Latest Stories | The Triple A Livestock Report
Animal Health Black Ink Book Reviews Caren Cowan Cowboy Heroes Estrays Farm Bureau Minute Global Economy In Memoriam Jingle Jangle Lee Pitts N.M. Federal Lands News N.M. Livestock Board NMCGA Presidents Letter Obituaries Old Times & Old Timers On the Edge of Common Sense Riding Herd Scatterin' the Drive To The Point View From the Backside/td>
Old Times and Old Timers

by Don Bullis

New Mexico’s Old Times & Old Timers

William Pelham: Little Appreciated New Mexico Governor

William Pelham (1803-1879) is one of those characters in New Mexico history who is little known, even to ardent historians, and those who do mention him rarely agree on some of the details of his life and adventures.

Of English stock, Pelham was born on a farm near Marysville, Kentucky, along the Ohio River, according to surveying historian Fred Roeder. His ancestors fought in the American Revolutionary War for which service they received grants of land. He was the eighth of eleven children, and three of his five brothers became surveyors. It appears to have been a profession in some demand by the United States government and therefore lucrative for contract work. William Pelham’s first contract was in Arkansas where he also served as territorial auditor. He farmed near Bentonville and is reported to have owned six to eight slaves at various times in his life.

Pelham was a Whig early in his career, but when Democrat James K. Polk was elected President in 1844, he accordingly changed his registration and was promptly appointed Surveyor General of Arkansas. That lasted until Whig Zachery Taylor was elected president in 1848. After that, Pelham had the resources to purchase farmland in Texas, a short distance south of Austin, which remained his home of record for the rest of his life.

In 1854, President Franklin Pierce, another Democrat, appointed Pelham the first Surveyor General of the relatively new Territory of New Mexico.

While en route to begin his new duties, he established a base point near Acacia, north of Socorro, from which all New Mexico surveys would be run. Noted New Mexico historian Marc Simmons located and visited that point in the early 21st century. Pelham arrived in Santa Fe in December 1854 and began the work of surveying the territory. His efforts received mixed reviews.

Fred Roeder wrote, “Almost three decades of experience as a federal surveyor made Pelham seem a good choice for his office. Although he spoke no Spanish and was not an attorney he had a basic understanding of Spanish and Mexican land laws. He soon realized that with the resources that were made available to him he could not properly do both sift his way through the 168,000 documents he found ‘jumbled together with wanton carelessness’ in the archives to adjudicate private land claims, and at the same time survey the public lands . . . [That] set the stage for that unhappy chain of events that plagues New Mexico land titles to this very day.”

RECORDED INFORMATION:
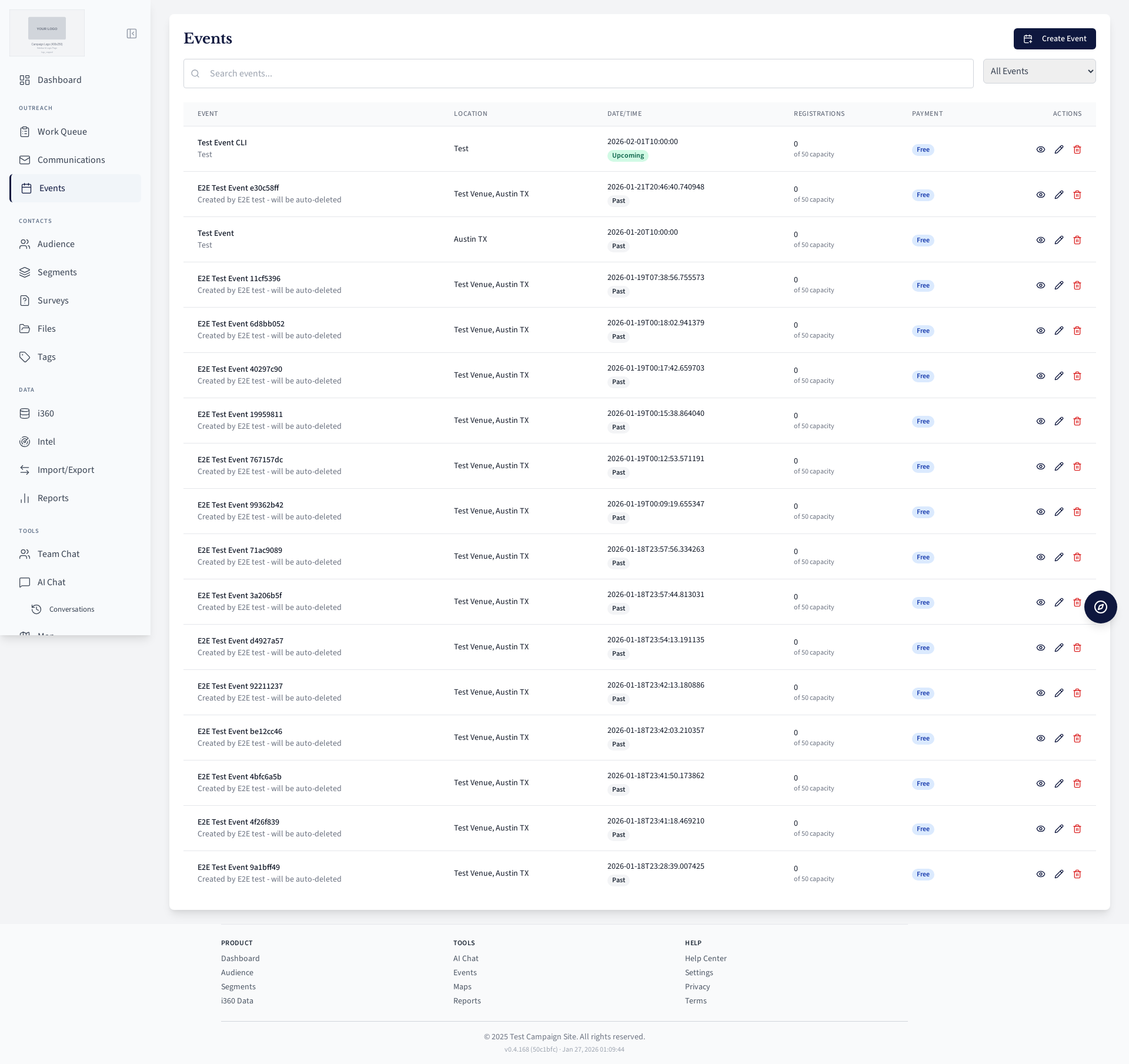The height and width of the screenshot is (1064, 1129).
Task: Click eye icon for E2E Test Event be12cc46
Action: click(1040, 738)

WHAT YOU HAVE TO DO: Do these statements agree with the Pelham article? Answer yes or no for each, and quote the words from the article that settle it. (a) Pelham was the eighth of eleven children. (b) Pelham spoke Spanish. (c) Pelham set his base point for New Mexico surveys south of Socorro. Rely on the Pelham article alone.

WORKED SOLUTION:
(a) Yes: "He was the eighth of eleven children"
(b) No: "Although he spoke no Spanish and was not an attorney"
(c) No: "he established a base point near Acacia, north of Socorro"